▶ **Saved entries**
▬▬▬
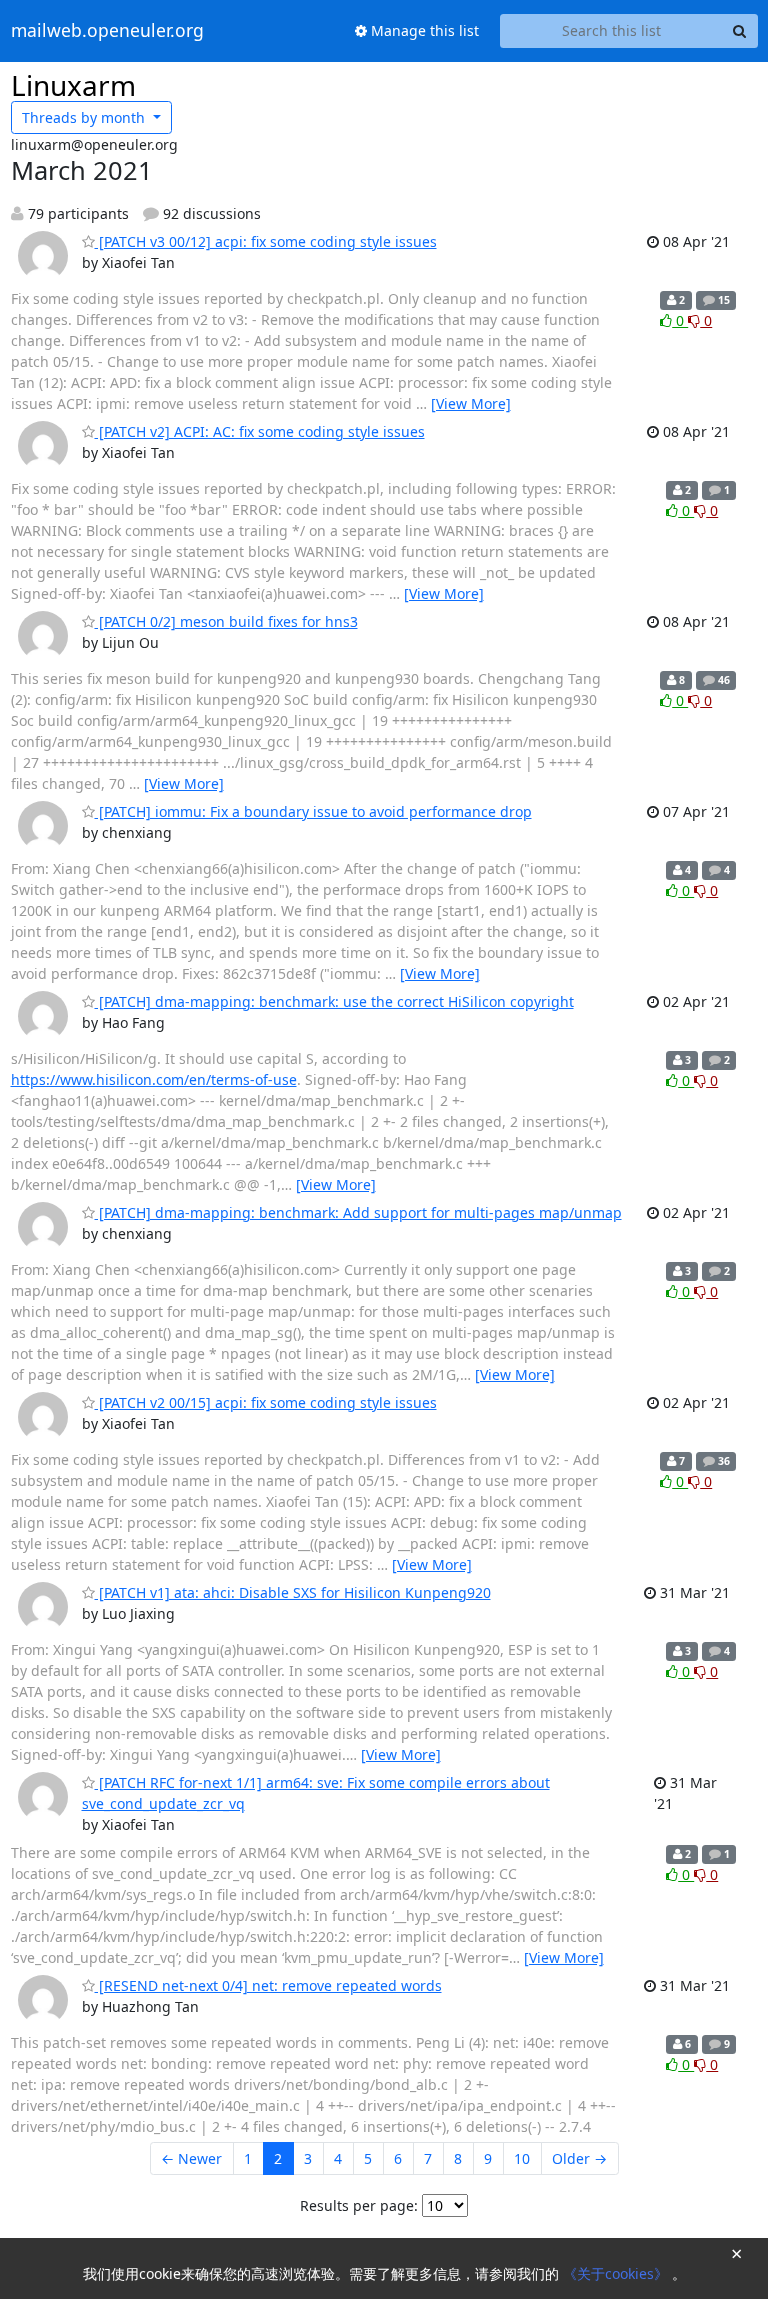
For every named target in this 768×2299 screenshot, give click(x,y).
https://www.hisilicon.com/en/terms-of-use (154, 1079)
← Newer (191, 2158)
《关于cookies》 (617, 2273)
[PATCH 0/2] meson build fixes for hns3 (226, 621)
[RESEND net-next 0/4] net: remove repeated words (268, 1985)
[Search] (740, 31)
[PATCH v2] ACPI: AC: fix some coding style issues (260, 431)
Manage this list (423, 30)
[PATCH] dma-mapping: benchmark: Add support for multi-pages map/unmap (358, 1212)
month (85, 117)
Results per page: (359, 2205)
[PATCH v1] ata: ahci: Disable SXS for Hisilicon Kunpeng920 (293, 1592)
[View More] (471, 403)
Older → (579, 2158)
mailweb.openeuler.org (107, 31)
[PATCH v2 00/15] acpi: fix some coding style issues (266, 1402)
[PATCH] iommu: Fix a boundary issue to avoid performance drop (313, 811)
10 (522, 2158)
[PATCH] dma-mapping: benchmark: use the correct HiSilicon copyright (334, 1001)
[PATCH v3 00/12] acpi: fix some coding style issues (266, 241)
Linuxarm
▬▬▬
▶ **TASK**
What is the number of lines in the records that contain "mapping"? Answer with it alone.

▶ **ANSWER**
2